Louis Édouard Fournier (12 December 1857 – 10 April 1917) was a French painter and illustrator.

== Biography ==
Fournier studied with Alexandre Cabanel, Jules Joseph Lefebvre, and Gustave Boulanger. In 1881 he won the first prize of the prestigious Prix de Rome with a painting with the subject of Achilles' anger appeased by Minerva. He also participated in the Paris Salon and in 1900 received a medal and the Legion of Honor. He also received awards in the Salon of 1889 and the Exposition Universelle of 1890.

Fournier participated in many large-scale artistic endeavors, chief of which was the creation of frescoes for the decoration of the Grand Palais in Paris, in association with other artists including Alexandre Falguière. Fournier also created many mosaic friezes, considered at the time milestones in French art.

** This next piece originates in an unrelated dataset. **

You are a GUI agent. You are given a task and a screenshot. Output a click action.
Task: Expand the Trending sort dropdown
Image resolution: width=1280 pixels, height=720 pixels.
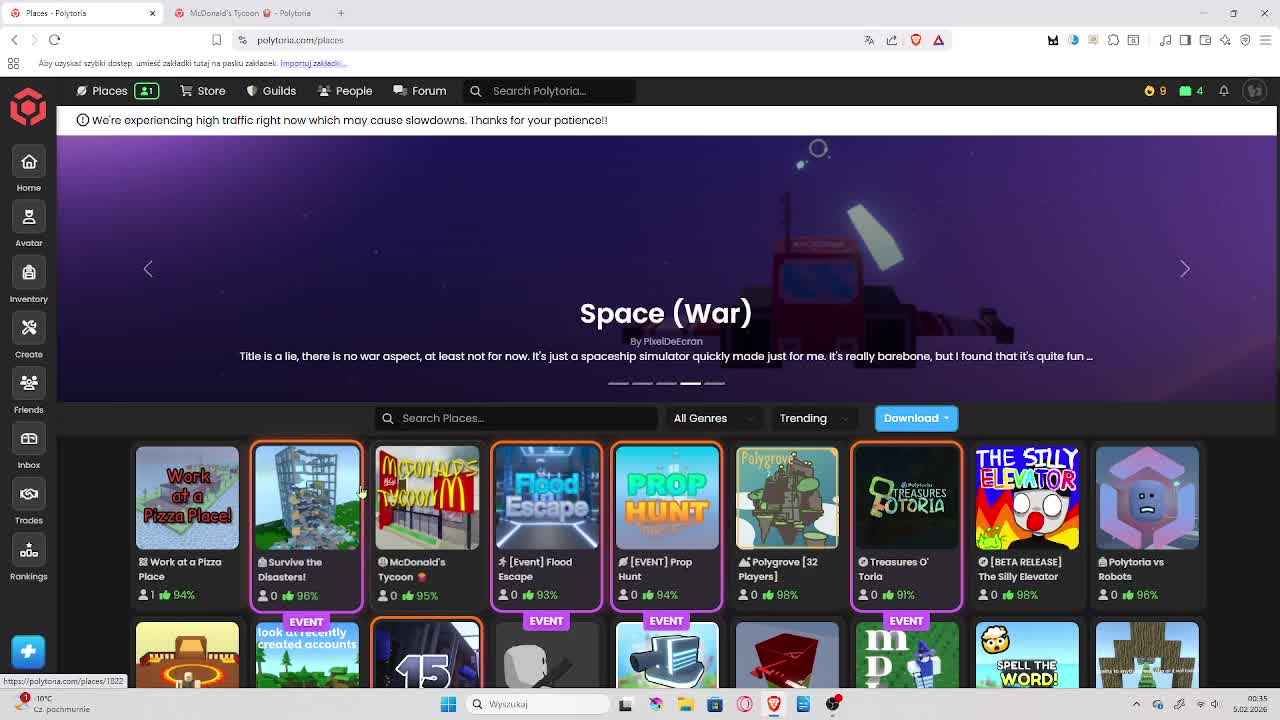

One of his most celebrated frescoes, "Aux gloires du Lyonnais et du Beaujolais" is in the Deliberation Room in the Council General of Rhône in Lyon. He also produced a series of paintings devoted to the beauties of Lyon, along with many wood carvings.

One of his most famous works is The Funeral of Shelley (1889; held by the Walker Art Gallery in Liverpool), shown here.

Fournier also illustrated numerous books, including works of Jean de La Fontaine and Honoré de Balzac, most notably The Duchess of Langeais.